▶ _PROBLEM_
Once the line containing "Expand the layout name '이름 없음' dropdown" has been copied, stop; copy every line before it exactly, beginning with the first line of the material below.

▶ _INPUT FOR THIS TASK_
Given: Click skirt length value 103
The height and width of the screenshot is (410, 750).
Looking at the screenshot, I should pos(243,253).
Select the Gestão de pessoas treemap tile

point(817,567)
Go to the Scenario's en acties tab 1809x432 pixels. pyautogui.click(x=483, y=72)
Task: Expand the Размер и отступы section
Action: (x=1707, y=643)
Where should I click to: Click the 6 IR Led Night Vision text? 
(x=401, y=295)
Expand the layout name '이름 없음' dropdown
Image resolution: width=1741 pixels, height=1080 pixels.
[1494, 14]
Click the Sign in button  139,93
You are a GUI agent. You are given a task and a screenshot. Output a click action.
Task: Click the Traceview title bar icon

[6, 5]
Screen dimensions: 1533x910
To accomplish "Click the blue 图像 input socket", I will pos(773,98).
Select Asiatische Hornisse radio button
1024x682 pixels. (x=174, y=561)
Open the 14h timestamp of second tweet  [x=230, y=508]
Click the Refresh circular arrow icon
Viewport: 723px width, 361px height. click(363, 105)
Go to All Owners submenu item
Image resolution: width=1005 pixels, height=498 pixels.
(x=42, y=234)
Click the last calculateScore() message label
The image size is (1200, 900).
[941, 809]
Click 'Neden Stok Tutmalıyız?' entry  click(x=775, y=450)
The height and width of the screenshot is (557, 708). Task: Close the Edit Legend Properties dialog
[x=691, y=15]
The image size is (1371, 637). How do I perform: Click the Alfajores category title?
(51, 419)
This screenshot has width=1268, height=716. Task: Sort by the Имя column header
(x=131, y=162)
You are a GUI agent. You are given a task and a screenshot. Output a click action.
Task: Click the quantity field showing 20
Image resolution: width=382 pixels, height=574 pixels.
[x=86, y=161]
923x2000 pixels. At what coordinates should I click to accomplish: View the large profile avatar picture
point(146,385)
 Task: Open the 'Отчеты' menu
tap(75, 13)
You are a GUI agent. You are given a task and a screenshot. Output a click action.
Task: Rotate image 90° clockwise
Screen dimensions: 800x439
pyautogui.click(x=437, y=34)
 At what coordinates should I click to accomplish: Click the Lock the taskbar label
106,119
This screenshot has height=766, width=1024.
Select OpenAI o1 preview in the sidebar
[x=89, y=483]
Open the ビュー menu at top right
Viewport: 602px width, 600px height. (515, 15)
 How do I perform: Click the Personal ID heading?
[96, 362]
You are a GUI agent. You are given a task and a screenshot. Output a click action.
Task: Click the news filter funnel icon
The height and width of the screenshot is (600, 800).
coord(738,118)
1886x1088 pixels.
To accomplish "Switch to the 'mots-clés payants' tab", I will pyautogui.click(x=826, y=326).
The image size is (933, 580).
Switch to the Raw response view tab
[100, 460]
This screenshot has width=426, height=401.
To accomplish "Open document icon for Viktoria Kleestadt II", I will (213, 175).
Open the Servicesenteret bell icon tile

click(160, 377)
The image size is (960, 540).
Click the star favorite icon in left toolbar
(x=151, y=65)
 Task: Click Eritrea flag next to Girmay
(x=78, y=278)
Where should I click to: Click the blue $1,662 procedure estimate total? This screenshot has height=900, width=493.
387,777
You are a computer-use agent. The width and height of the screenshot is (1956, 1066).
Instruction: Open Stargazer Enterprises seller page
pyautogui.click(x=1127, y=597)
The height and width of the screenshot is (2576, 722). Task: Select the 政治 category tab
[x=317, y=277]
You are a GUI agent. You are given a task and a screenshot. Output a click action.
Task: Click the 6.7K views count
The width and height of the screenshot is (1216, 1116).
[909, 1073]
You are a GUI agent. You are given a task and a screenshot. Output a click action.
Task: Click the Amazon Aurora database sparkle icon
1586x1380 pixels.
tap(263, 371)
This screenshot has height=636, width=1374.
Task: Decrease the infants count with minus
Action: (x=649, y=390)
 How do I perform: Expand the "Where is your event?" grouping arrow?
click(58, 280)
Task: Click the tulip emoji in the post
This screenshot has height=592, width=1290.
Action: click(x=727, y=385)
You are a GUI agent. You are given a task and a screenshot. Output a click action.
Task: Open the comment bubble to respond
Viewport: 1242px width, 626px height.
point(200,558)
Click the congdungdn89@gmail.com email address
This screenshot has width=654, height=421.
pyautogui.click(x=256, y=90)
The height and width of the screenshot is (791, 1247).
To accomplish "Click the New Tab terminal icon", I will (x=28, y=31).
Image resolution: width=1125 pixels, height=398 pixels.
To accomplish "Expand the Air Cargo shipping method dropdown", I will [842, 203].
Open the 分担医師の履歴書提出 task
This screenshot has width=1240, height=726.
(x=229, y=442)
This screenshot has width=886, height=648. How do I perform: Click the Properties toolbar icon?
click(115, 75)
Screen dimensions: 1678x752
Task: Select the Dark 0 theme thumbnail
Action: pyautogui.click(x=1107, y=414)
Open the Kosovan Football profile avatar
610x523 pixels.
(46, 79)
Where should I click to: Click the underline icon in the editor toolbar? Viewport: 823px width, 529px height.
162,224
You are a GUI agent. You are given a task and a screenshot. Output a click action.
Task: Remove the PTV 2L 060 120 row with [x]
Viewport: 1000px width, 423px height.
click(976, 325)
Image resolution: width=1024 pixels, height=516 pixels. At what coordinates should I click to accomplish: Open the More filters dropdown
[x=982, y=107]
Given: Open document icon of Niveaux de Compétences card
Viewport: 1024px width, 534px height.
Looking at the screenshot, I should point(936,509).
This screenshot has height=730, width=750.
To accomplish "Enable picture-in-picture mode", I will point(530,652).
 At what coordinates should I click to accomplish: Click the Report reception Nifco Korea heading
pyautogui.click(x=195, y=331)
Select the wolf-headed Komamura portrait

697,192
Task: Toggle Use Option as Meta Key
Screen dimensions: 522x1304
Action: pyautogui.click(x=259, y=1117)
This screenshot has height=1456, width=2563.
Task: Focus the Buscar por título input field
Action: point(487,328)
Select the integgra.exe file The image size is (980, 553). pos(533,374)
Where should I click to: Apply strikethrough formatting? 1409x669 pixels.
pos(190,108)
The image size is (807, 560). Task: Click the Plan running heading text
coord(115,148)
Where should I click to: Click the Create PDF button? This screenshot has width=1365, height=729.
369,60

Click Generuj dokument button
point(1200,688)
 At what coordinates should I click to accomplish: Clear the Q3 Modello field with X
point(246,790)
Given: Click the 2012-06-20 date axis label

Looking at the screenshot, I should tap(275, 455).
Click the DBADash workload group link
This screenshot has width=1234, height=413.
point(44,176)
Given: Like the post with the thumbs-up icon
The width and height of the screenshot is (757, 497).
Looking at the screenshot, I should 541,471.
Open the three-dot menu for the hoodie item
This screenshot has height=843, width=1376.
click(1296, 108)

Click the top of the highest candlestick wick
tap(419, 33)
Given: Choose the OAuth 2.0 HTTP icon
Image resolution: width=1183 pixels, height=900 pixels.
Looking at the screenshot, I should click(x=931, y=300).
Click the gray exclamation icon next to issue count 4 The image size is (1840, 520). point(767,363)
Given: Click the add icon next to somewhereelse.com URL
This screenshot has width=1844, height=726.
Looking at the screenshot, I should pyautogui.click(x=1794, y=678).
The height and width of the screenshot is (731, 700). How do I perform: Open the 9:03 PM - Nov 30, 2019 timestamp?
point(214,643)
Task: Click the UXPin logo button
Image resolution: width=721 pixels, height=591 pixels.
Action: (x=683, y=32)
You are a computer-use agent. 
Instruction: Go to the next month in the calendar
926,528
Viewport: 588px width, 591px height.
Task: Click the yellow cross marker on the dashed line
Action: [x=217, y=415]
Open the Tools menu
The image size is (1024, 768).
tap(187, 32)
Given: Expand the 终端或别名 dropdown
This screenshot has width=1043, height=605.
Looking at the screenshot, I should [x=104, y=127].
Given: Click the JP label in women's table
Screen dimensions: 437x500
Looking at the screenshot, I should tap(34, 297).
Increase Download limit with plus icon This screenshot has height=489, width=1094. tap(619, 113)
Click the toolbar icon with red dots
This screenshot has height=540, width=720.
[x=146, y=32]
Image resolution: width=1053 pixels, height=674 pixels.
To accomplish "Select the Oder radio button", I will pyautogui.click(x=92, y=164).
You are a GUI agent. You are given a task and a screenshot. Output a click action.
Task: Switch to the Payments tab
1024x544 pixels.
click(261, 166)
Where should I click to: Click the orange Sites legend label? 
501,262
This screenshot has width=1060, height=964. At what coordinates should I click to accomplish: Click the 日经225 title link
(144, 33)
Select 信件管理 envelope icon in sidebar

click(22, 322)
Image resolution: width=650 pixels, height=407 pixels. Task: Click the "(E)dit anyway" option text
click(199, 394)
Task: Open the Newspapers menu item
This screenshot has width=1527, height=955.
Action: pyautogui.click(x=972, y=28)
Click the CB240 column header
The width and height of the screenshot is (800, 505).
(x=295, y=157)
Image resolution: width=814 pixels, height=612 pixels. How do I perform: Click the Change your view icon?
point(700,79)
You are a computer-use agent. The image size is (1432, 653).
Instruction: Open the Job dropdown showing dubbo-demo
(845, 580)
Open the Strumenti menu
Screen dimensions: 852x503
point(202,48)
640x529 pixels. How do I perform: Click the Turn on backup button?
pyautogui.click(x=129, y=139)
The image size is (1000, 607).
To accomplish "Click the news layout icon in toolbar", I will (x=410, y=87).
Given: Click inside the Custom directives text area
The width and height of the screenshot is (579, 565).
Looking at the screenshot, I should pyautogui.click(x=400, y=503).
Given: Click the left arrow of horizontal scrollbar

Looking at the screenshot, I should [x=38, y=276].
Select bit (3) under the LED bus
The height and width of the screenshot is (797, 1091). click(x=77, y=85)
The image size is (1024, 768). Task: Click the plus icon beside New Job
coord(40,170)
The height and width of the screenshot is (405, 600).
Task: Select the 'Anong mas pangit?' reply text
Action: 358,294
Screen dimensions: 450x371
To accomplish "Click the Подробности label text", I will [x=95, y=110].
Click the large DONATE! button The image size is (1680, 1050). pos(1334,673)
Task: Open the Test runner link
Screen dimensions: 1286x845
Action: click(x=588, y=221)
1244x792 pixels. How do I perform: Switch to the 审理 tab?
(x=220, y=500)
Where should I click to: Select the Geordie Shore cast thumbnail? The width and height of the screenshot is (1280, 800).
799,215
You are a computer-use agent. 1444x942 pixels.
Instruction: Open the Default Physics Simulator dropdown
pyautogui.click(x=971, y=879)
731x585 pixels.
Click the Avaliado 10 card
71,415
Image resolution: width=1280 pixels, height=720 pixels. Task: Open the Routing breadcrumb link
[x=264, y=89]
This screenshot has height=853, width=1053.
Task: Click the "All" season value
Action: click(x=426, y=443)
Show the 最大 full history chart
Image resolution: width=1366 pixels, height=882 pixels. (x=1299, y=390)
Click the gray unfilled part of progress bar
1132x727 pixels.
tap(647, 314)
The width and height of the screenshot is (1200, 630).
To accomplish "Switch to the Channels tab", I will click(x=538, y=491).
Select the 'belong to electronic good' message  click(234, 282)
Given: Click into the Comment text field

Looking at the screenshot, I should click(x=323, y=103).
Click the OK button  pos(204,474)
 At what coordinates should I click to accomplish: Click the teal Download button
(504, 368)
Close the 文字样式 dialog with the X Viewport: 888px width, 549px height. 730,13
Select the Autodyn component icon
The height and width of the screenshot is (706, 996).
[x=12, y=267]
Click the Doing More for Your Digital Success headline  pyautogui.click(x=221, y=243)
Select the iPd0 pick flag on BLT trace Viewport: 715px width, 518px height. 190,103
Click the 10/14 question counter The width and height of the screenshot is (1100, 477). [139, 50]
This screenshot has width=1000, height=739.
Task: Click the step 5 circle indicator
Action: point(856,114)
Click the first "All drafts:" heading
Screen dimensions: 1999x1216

▶ _RESPONSE AREA_
Given: Click skirt length value 103
The height and width of the screenshot is (410, 750).
Looking at the screenshot, I should pos(243,253).
Select the Gestão de pessoas treemap tile

point(817,567)
Go to the Scenario's en acties tab 1809x432 pixels. pyautogui.click(x=483, y=72)
Task: Expand the Размер и отступы section
Action: (x=1707, y=643)
Where should I click to: Click the 6 IR Led Night Vision text? 
(x=401, y=295)
Expand the layout name '이름 없음' dropdown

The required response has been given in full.